* [Records provided]
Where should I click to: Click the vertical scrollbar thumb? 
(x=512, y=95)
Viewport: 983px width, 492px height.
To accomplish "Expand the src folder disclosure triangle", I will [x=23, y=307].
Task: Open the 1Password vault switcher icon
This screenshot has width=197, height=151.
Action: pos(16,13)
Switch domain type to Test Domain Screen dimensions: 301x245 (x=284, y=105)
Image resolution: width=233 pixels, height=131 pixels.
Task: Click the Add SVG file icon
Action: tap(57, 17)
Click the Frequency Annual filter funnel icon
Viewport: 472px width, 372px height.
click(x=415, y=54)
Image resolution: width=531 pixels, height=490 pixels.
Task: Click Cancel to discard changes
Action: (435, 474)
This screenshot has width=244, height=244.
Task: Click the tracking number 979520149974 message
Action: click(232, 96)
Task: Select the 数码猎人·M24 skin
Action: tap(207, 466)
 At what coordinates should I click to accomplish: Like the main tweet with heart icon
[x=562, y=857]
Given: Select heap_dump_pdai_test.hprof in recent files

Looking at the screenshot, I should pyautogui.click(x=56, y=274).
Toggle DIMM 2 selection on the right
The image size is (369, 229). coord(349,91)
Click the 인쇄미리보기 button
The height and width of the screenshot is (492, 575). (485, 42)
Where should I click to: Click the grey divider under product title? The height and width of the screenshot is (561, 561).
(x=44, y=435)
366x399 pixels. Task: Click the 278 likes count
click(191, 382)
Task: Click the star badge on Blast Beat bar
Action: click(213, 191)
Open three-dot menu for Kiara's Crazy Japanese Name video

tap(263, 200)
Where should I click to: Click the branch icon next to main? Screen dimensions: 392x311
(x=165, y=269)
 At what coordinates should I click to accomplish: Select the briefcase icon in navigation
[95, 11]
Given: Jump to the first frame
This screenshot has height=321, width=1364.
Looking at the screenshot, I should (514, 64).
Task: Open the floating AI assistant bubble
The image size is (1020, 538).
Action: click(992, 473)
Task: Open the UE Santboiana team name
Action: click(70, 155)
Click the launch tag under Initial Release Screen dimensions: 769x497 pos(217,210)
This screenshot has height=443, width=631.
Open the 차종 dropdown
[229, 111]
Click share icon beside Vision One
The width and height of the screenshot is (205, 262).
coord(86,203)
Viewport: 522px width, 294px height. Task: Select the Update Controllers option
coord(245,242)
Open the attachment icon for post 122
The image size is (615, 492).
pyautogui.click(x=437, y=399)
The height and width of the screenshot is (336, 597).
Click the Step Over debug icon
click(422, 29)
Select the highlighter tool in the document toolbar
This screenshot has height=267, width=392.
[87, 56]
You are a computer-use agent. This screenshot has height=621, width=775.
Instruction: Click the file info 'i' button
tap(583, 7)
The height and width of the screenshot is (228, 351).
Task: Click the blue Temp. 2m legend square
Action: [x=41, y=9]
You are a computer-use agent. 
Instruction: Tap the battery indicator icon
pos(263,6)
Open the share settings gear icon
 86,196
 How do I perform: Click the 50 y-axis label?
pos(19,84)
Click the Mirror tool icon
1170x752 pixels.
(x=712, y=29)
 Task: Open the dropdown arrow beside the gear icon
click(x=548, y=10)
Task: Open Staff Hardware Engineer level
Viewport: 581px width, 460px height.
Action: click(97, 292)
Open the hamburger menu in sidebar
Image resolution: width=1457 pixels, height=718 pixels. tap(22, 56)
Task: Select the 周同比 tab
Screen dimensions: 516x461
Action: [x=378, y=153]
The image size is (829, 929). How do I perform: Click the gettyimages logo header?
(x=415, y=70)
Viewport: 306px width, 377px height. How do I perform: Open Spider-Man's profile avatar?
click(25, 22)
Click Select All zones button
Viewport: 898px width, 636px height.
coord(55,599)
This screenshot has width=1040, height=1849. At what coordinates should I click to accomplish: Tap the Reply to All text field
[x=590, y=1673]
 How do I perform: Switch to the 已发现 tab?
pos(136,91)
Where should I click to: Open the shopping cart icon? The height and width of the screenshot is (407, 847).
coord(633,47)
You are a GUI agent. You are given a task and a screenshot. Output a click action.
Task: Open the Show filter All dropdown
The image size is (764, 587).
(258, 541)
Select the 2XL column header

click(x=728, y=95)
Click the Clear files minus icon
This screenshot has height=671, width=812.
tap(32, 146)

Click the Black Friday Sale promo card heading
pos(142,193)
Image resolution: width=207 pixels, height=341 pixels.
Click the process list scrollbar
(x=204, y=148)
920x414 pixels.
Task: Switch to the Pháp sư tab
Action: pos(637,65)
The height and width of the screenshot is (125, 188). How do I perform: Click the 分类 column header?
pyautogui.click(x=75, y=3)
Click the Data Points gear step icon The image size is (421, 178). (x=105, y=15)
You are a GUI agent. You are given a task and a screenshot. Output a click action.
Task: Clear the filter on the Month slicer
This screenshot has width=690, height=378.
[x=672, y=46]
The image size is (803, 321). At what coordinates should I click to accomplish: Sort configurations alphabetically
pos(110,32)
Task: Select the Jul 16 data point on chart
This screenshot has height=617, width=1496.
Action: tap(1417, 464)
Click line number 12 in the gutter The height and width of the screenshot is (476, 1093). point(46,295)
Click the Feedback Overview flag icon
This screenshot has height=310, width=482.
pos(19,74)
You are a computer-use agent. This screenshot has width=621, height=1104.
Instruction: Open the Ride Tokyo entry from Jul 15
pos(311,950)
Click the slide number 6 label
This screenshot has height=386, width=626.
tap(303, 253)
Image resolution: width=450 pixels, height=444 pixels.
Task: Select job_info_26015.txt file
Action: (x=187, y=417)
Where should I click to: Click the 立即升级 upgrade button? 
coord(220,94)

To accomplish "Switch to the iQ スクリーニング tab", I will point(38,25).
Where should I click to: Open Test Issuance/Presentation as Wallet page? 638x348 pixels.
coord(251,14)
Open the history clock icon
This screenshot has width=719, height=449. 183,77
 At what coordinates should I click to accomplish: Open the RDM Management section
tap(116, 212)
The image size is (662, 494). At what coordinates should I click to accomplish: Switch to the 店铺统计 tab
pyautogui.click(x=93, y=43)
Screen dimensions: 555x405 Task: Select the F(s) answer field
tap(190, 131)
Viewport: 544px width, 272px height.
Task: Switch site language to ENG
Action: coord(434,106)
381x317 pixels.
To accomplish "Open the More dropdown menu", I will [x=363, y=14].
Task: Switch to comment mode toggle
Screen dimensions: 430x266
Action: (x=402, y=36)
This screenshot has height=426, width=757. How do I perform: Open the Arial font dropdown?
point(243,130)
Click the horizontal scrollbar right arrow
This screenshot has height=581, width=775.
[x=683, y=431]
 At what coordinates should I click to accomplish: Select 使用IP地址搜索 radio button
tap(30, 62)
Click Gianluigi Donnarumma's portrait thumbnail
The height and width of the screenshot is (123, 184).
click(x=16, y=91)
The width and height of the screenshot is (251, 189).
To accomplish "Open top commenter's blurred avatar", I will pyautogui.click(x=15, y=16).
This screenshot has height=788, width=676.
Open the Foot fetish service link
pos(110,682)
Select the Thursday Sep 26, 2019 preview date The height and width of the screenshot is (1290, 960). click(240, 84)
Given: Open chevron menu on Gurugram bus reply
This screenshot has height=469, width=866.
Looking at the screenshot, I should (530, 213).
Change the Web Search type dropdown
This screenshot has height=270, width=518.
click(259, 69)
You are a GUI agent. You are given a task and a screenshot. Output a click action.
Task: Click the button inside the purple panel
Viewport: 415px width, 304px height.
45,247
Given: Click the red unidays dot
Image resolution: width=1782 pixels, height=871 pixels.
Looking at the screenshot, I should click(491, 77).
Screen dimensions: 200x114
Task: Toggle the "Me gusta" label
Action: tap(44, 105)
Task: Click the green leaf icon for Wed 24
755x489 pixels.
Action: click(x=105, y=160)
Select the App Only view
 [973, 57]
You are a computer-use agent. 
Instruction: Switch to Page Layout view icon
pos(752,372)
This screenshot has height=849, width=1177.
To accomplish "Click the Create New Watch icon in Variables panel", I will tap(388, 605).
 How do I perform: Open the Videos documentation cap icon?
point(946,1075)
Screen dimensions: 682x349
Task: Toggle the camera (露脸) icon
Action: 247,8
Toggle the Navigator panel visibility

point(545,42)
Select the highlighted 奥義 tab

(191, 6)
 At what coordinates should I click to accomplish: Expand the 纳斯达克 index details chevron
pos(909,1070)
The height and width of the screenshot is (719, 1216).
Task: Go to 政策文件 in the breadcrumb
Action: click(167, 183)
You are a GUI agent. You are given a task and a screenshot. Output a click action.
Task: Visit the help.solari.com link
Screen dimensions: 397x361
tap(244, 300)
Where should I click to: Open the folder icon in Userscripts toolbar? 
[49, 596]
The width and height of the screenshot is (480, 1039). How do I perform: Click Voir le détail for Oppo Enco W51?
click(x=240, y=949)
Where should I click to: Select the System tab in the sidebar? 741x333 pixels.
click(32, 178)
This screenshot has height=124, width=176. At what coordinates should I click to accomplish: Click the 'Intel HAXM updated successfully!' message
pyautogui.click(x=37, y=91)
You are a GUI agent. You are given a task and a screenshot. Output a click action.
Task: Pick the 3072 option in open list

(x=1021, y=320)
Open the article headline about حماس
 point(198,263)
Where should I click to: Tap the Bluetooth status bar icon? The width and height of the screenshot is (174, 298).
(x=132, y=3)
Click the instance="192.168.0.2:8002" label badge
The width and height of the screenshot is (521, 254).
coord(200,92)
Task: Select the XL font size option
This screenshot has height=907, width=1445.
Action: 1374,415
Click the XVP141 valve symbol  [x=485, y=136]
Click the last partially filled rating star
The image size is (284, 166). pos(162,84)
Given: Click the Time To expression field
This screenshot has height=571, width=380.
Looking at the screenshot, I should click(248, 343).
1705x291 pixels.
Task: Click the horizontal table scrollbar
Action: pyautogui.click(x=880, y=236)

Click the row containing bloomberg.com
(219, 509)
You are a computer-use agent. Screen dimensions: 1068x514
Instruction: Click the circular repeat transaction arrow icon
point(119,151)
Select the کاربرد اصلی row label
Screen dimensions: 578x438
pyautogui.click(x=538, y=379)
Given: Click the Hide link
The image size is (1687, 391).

* [To do] In the listing above, find the line holding "has height=621, width=775." and the line holding "Image resolution: width=207", then output those two lines and every line between them exactly.

* [Expected answer]
You are a computer-use agent. This screenshot has height=621, width=775.
Instruction: Click the file info 'i' button
tap(583, 7)
The height and width of the screenshot is (228, 351).
Task: Click the blue Temp. 2m legend square
Action: [x=41, y=9]
You are a computer-use agent. 
Instruction: Tap the battery indicator icon
pos(263,6)
Open the share settings gear icon
 86,196
 How do I perform: Click the 50 y-axis label?
pos(19,84)
Click the Mirror tool icon
1170x752 pixels.
(x=712, y=29)
 Task: Open the dropdown arrow beside the gear icon
click(x=548, y=10)
Task: Open Staff Hardware Engineer level
Viewport: 581px width, 460px height.
Action: click(97, 292)
Open the hamburger menu in sidebar
Image resolution: width=1457 pixels, height=718 pixels. tap(22, 56)
Task: Select the 周同比 tab
Screen dimensions: 516x461
Action: [x=378, y=153]
The image size is (829, 929). How do I perform: Click the gettyimages logo header?
(x=415, y=70)
Viewport: 306px width, 377px height. How do I perform: Open Spider-Man's profile avatar?
click(25, 22)
Click Select All zones button
Viewport: 898px width, 636px height.
coord(55,599)
This screenshot has width=1040, height=1849. At what coordinates should I click to accomplish: Tap the Reply to All text field
[x=590, y=1673]
 How do I perform: Switch to the 已发现 tab?
pos(136,91)
Where should I click to: Open the shopping cart icon? The height and width of the screenshot is (407, 847).
coord(633,47)
You are a GUI agent. You are given a task and a screenshot. Output a click action.
Task: Open the Show filter All dropdown
The image size is (764, 587).
(258, 541)
Select the 2XL column header

click(x=728, y=95)
Click the Clear files minus icon
This screenshot has height=671, width=812.
tap(32, 146)

Click the Black Friday Sale promo card heading
pos(142,193)
Image resolution: width=207 pixels, height=341 pixels.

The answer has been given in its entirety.